Loss of Axial Symmetry in Hypersonic Flows over Conical Shapes

TL;DR

This paper investigates the loss of axial symmetry in hypersonic flows over conical shapes, revealing that non-axisymmetric azimuthal modes grow near the cone tip and significantly affect flow structures and shock interactions.

Contribution

It combines triple deck theory and DSMC simulations to analyze azimuthal eigenmodes, demonstrating the importance of three-dimensional effects in hypersonic conical flows.

Findings

Non-axisymmetric modes are amplified near the cone tip at Mach 16.

Three-dimensional simulations show smaller separation bubbles and weaker shocks.

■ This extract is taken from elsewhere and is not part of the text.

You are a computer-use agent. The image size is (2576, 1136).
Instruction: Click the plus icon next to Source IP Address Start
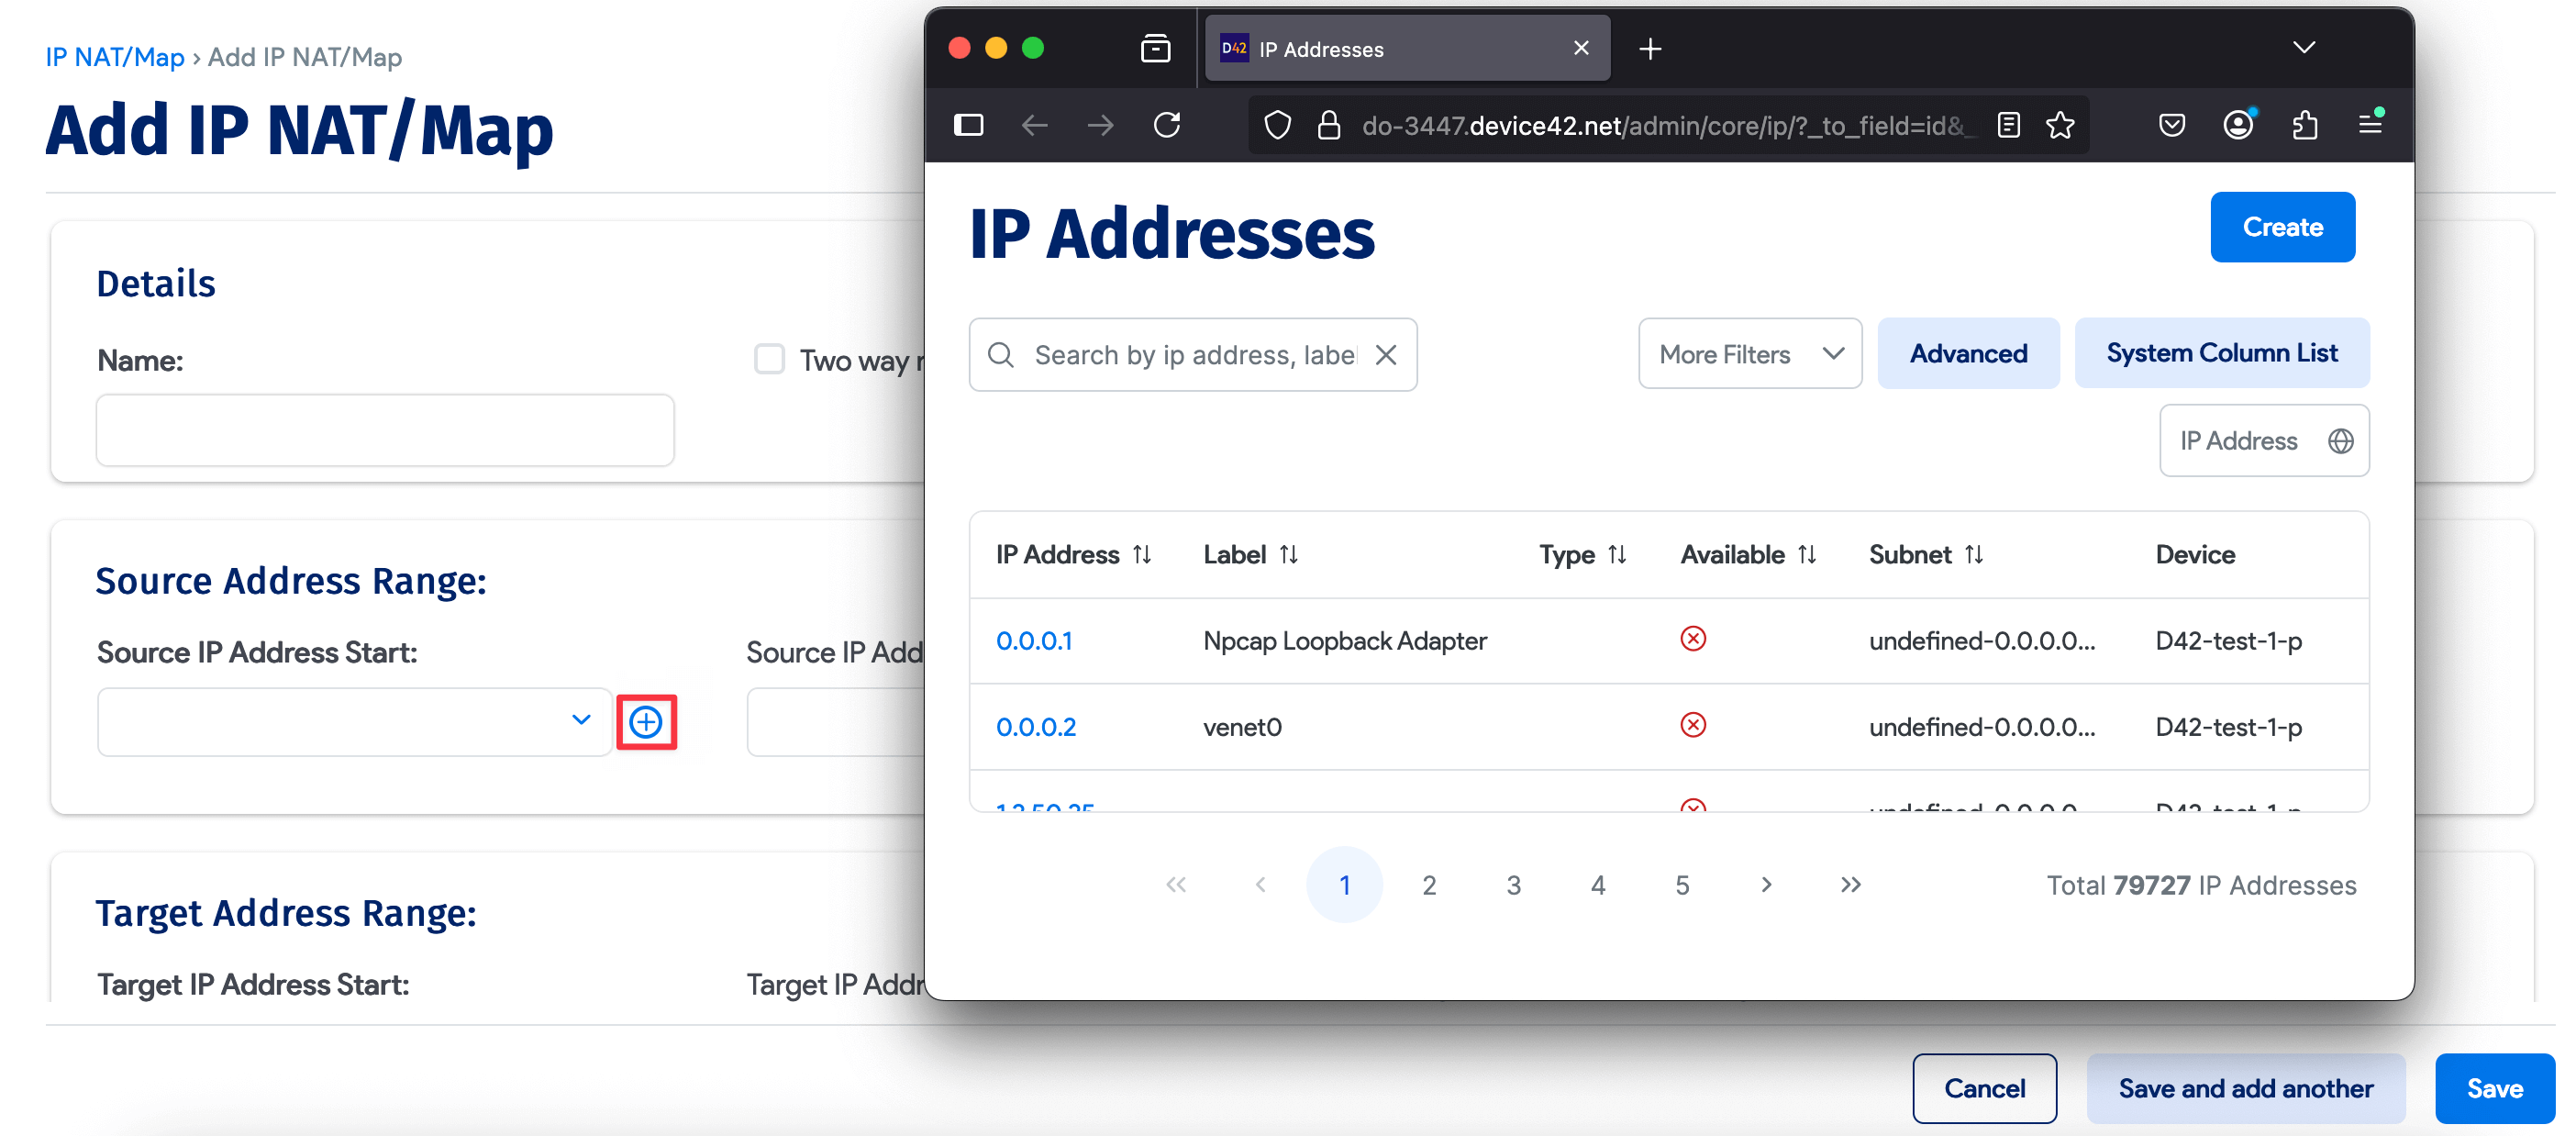click(x=646, y=720)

Loss of symmetry begins near the cone tip, affecting flow structures.

Abstract

The assumption of axial symmetry for hypersonic flows over conically shaped geometries is ubiquitous in both experiments and numerical simulations. Yet depending on the free stream conditions, many of these flows are unsteady and their transition from laminar to turbulent is a three-dimensional phenomena. Combining triple deck theory/linear stability analysis with the kinetic direct simulation Monte Carlo method we analyze the azimuthal eigenmodes of flows over single and double-cone configurations. For Mach 16 flows we find that the strongest amplification rate occurs for the non-axisymmetric azimuthal wavenumber of n = 1. This occurs in regions quite close to the tip of the cone due to the proximity of the conical shock to the viscous shear layer where non-axisymmetric modes are amplified through linear mechanisms. Comparison of triple deck linear stability predictions shows that in addition to the azimuthal wavenumber, both the temporal content and amplification rate of these non-axisymmetric disturbances agree well with the time accurate DSMC flowfield. In addition to the loss of axial symmetry observed at the conical shock, the effect of axial symmetry assumptions on the more complex shock-shock and shock-boundary layer interactions of a flow over a double cone are considered. The results for the separation region show that axisymmetric and three dimensional simulations differ in almost all of the main flow structures. Three dimensional flowfields result in a smaller separation bubble with weaker shocks and three dimensional effects were manifest in the variation in surface parameters in the azimuthal direction as well. Interestingly, the DSMC simulations show that the loss of axial symmetry in the separation region, begins near the cone tip.